# [PROBLEM DESCRIPTION]
The answer is a single number: the count of lines below in which the word "menu" appears.
== Segment start ==
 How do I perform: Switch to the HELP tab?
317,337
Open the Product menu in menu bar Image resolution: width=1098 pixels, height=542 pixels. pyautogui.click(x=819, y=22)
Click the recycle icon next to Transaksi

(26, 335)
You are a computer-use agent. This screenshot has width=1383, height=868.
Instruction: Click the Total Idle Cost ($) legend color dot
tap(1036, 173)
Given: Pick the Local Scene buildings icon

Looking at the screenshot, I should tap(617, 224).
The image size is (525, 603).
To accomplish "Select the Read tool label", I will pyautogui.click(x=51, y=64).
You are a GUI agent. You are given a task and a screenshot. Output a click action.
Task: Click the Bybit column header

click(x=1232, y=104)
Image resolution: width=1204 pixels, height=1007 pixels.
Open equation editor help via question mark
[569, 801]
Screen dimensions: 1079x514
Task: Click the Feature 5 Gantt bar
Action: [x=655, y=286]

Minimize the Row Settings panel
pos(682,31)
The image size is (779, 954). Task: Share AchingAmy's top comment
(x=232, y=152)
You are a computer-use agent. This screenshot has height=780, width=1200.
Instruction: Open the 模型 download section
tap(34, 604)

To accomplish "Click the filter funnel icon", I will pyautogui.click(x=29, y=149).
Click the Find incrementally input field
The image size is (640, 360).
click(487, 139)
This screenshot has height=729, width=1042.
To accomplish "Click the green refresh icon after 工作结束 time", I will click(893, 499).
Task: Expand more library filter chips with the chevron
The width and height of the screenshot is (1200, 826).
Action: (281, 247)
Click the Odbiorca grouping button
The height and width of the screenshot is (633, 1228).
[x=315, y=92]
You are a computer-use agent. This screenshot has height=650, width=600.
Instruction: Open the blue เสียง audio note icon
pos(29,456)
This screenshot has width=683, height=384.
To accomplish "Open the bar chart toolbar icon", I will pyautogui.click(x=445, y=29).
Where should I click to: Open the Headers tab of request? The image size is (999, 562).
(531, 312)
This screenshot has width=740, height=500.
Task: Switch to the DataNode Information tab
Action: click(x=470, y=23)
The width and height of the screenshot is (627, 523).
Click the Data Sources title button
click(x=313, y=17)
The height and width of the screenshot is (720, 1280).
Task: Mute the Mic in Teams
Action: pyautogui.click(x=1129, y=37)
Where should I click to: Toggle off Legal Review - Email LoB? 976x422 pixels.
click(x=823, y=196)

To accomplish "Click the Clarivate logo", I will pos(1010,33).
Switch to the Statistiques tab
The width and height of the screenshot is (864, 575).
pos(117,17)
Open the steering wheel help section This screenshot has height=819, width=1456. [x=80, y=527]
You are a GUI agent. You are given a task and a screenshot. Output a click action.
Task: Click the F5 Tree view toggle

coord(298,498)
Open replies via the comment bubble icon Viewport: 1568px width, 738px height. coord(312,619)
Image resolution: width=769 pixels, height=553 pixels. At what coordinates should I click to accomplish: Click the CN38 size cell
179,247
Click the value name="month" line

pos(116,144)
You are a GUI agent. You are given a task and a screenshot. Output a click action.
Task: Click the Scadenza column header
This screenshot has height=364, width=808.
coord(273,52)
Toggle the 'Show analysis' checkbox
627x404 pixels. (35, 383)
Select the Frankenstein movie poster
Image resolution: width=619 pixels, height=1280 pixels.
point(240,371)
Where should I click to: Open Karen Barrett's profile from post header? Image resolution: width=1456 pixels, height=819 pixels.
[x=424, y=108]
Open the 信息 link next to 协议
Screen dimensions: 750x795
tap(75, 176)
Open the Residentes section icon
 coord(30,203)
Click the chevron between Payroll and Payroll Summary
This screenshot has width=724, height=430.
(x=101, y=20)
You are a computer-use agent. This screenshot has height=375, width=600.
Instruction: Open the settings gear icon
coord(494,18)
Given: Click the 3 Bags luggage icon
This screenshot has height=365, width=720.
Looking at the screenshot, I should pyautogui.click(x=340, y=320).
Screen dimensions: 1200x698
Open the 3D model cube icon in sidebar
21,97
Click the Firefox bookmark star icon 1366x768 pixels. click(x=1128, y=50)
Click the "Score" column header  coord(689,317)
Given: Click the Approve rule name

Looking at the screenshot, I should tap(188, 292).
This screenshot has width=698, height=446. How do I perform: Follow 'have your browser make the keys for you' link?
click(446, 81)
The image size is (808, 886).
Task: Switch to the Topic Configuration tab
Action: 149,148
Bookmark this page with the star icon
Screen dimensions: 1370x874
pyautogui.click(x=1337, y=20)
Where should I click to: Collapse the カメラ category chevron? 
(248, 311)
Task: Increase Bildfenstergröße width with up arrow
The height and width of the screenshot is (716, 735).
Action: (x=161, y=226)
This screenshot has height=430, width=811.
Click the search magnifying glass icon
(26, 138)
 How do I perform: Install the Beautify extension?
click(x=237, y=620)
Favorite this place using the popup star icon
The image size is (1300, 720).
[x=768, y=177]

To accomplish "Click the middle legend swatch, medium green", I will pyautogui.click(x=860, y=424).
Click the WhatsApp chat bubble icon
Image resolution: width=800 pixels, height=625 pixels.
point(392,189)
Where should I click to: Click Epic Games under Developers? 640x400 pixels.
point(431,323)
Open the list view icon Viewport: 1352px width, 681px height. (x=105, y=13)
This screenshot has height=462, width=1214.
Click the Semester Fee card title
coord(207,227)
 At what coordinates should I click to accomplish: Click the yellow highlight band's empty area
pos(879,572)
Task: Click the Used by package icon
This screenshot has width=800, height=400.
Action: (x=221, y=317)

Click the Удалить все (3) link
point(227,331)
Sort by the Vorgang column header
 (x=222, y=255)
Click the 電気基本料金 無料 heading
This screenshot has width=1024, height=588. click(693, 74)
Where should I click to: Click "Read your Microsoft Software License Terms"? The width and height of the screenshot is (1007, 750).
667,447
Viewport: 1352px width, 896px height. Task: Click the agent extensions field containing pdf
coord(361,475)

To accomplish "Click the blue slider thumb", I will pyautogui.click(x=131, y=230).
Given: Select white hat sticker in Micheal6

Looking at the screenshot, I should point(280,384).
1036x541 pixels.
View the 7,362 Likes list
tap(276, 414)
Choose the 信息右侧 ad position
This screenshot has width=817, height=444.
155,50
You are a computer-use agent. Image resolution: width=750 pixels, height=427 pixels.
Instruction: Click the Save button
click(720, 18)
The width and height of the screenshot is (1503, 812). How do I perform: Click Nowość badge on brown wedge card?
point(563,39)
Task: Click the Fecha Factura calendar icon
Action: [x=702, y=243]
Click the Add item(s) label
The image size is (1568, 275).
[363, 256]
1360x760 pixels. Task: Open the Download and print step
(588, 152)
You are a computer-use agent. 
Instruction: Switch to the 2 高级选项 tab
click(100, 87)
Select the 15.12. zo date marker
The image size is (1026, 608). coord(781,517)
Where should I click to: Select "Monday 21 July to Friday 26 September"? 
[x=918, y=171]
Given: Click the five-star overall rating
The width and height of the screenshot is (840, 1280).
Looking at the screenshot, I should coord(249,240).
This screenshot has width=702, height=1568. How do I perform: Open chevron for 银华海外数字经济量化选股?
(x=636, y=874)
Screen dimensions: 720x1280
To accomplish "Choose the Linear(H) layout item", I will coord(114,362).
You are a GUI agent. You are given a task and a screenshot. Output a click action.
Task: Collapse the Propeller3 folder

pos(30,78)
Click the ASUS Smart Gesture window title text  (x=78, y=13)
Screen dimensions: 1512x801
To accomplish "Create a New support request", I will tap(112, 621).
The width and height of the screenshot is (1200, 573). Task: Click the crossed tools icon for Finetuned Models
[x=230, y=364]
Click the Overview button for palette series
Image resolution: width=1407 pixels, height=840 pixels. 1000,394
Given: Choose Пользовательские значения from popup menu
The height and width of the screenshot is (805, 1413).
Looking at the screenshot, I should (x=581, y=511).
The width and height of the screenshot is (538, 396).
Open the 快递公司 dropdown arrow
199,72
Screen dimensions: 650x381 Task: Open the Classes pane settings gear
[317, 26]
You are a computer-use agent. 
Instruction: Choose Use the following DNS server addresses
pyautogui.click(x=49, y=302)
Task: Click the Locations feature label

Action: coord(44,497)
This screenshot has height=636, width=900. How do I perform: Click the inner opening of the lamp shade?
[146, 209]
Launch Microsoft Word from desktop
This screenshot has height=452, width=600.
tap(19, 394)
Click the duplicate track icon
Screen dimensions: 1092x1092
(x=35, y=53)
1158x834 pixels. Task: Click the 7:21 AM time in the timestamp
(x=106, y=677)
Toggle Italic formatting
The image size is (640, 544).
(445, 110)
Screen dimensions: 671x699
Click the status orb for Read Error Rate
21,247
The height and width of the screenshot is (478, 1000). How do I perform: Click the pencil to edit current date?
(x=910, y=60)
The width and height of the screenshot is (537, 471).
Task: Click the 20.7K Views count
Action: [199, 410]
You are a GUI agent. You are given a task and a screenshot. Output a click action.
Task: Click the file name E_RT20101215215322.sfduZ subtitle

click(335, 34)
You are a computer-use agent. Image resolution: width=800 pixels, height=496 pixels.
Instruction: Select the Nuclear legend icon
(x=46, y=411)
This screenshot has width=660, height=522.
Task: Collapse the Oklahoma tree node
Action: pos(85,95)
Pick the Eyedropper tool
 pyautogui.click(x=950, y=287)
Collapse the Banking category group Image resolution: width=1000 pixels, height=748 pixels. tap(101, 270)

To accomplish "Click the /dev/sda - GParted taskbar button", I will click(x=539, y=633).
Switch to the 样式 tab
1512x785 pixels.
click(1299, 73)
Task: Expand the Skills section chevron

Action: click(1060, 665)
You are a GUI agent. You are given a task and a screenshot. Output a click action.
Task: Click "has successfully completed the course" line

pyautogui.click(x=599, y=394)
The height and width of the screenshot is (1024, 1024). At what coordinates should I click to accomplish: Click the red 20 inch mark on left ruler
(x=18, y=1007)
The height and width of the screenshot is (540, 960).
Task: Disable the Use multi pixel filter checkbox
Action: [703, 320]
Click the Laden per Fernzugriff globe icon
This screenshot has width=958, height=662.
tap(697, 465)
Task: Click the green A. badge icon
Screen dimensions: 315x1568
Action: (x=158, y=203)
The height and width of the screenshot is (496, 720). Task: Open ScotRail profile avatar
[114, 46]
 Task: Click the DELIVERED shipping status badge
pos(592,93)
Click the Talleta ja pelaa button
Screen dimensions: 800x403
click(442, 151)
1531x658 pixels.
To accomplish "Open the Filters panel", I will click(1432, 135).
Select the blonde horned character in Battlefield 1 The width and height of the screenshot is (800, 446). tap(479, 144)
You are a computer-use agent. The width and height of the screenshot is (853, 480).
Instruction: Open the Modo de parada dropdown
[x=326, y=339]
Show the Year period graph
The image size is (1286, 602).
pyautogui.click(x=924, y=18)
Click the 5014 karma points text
== Segment end ==
# [RESPONSE BELOW]
2